>>

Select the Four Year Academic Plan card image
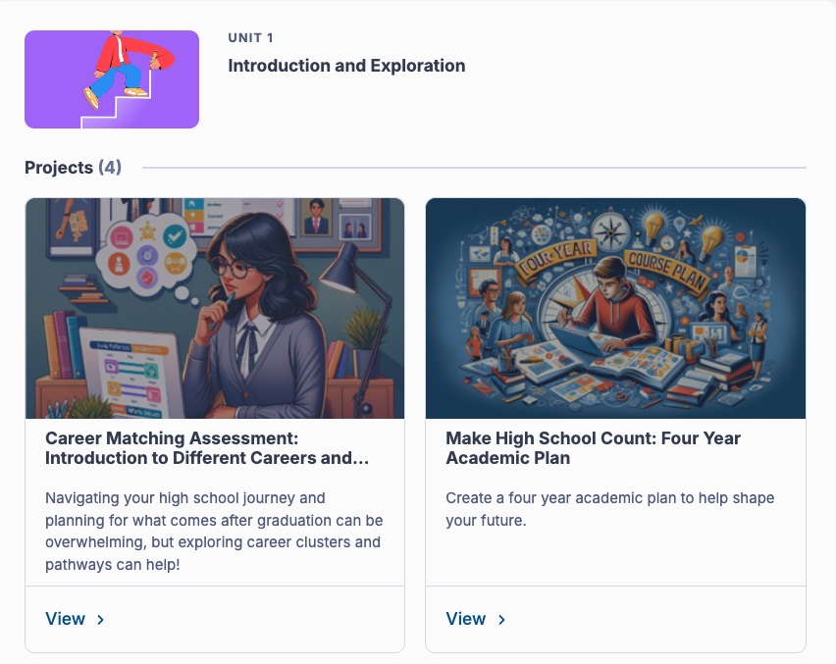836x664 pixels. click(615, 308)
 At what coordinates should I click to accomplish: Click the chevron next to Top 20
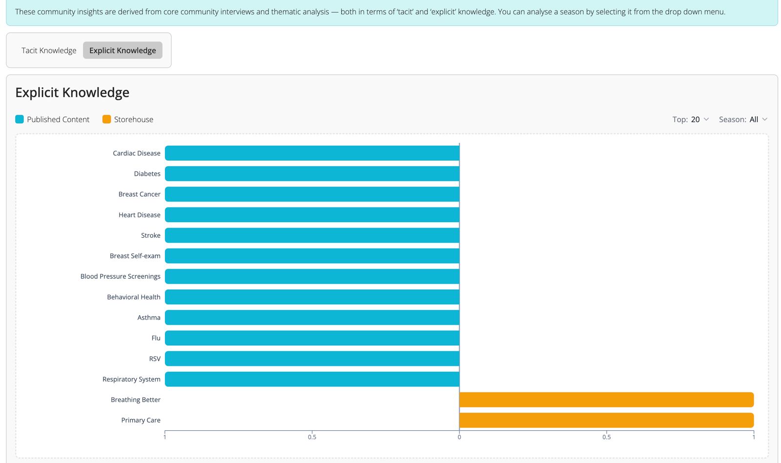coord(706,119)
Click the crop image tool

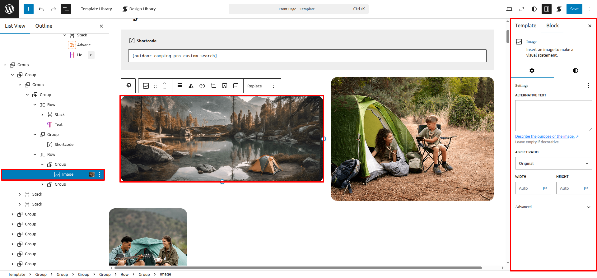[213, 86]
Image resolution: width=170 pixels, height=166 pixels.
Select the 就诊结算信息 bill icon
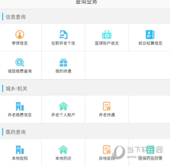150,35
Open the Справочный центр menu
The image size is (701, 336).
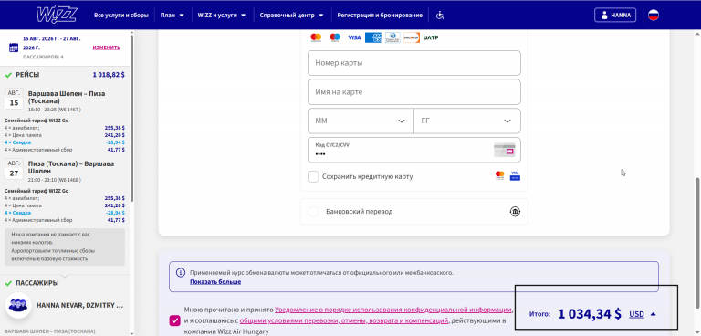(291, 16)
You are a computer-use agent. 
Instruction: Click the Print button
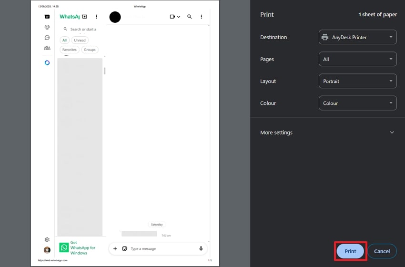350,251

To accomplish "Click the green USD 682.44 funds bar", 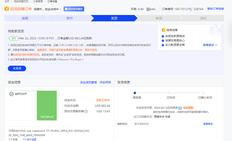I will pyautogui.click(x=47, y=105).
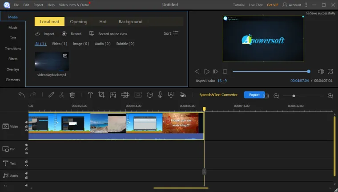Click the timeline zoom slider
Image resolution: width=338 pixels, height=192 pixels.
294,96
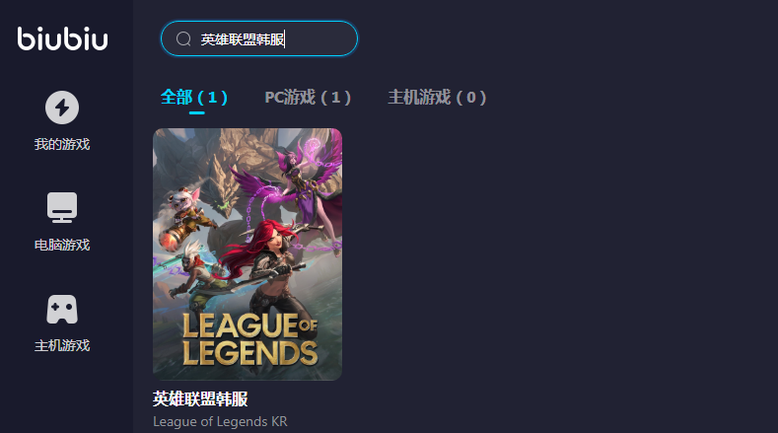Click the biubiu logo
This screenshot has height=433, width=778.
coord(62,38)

<<

PROBLEM DETAILS - Beginning with the first line of the material above, please output each line exactly through the line that contains "Image resolution: width=170", and only those, leaving out pictures.

TASK SOLUTION -
Select the Four Year Academic Plan card image
836x664 pixels. click(615, 308)
 At what coordinates should I click to accomplish: Click the chevron next to Top 20
coord(706,119)
Click the crop image tool

[213, 86]
Image resolution: width=170 pixels, height=166 pixels.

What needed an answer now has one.